Tracking the Rampant Renku

by Lequita Vance

First published in Woodnotes #13, Summer 1992, pages 18–19. This essay uses the word “link” as a synonym for verse, a common habit when discussing collaborative verse, but in a renku context the term is perhaps better understood as the connection between verses, not the verses themselves. Also, “renku” is a modern term for “renga,” and this older Japanese form of collaborative verse is often seen to have even more complex rules than renku.

The vast majority of what I have read about renku has centered around rules of linkage and debate—lots of debate—about the use of season words. So much has been written and discussed about these issues that I feel I cannot add anything that would be helpful. At the same time, I realize that even if linking is sound, and the season words correct, a renku as a whole may fail. Because attention has been so focused on these two elements rather than on the piece in its entirety, many renku are spoiled.

Renku is a moving picture much like cinema. Good renku and good cinema, like good novels, demand variety, texture, and above all, movement. As Makoto Ueda put it in The Master Haiku Poet Matsuo Bashō, “. . . renku is said to have anticipated the modern film technique of montage.” Too often this important element is forgotten and the renku remains in one season for too many links. Generally, that season is “neutral.” The next most common pitfall is to have people (girl, old man, small child) as the subject link after link.

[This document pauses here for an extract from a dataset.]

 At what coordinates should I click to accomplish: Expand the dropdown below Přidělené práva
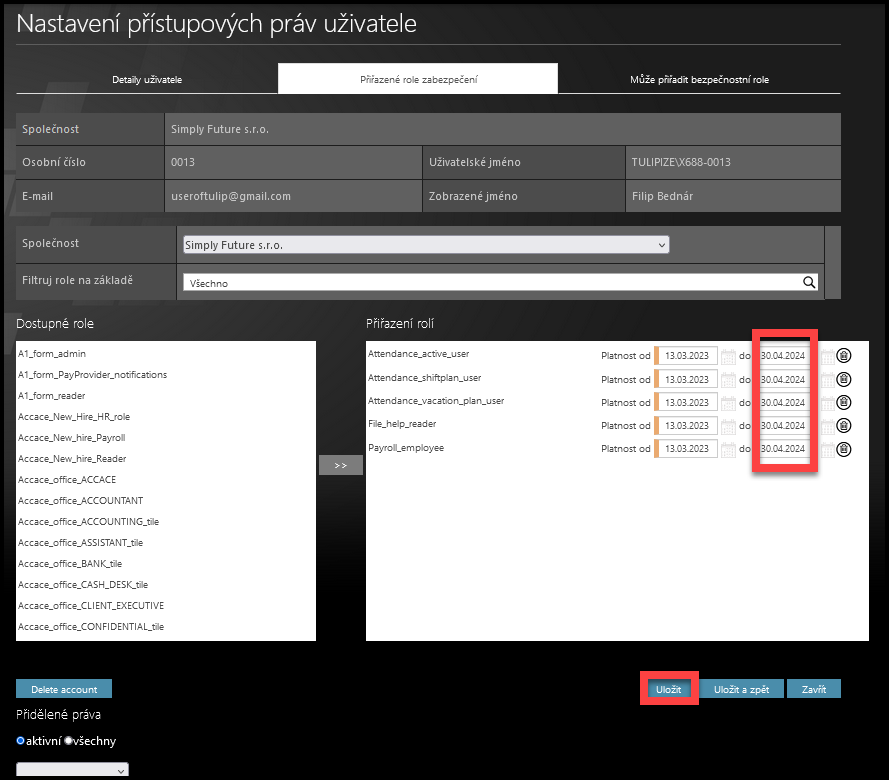point(72,771)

Without having actually computed the numbers, I would say that well over eighty percent of the links in the 1991 Haiku Society of America renku contest that I judged with Paul O. Williams and William Higginson were about people and were set in a neutral season. As I saw this repeated in renku after renku, I set up a chart which I used to track each link of the poem. The chart contained five columns listing Season, Image, Place, Vocabulary, and Idea. As I started using this system, it soon became clear what was happening. Most links were neutral, most involved humans, and often the same images and words kept reappearing. For instance, trees and birds were popping up again and again in the same poem. I suspect we choose trees and birds because they are easily accessible as metaphor.

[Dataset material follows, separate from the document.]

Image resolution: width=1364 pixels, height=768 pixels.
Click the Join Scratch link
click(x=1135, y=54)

At times it was not just the same word reappearing but the same idea. If, for example, the link—

after lunch

the pregnant mother rests

among the hay stacks

were used on page two, on page three there might be something like—

full and sleepy

the cat heavy with kittens

between pillows.

While the links do not describe exactly the same situation, the idea is essentially the same. It could be that one of the reasons something like this happens is that as the renku develops and takes on its own life, it can lead the poet in a direction where repetition is understandable. By that I mean that the renku becomes so strong on its own that we do not remember that it is supposed to move over a wide range of topics, moods, vocabulary, landscapes, and seasons.

For my part, I find the use of the season/image/place/vocabulary/idea chart a great help. What I plan to do in the future is to use the chart for each renku in which I am involved. Just a quick glance at the chart will tell me that “she” has already been used sixteen times, how the seasons are progressing, if birds or trees (no matter what species) are being overworked, if I am just about to restate a previous link using a different character, and if the landscape of the poem is changing or bogged down in one location.

This may sound like another complex consideration to keep in mind when trying to adhere to all the other rules we already face when writing a renku. But that is not really the case; actually, it is much easier and simpler to keep track of the different elements and correct a link at the time it is written. I am sure many of us have had a renku partner write us to say that the link we have labored over needs rewriting. The chart tells us immediately if a rewrite is necessary.

By keeping Ueda’s comparison of renku to the modern film technique of montage foremost in our mind, and by “seeing” the montage of the renku as it develops, we will construct a better finished poem. Invoking Ueda’s observation and using the chart may help us track our way more easily along the renku road so that we become freer to concentrate on the important part: the poetry itself.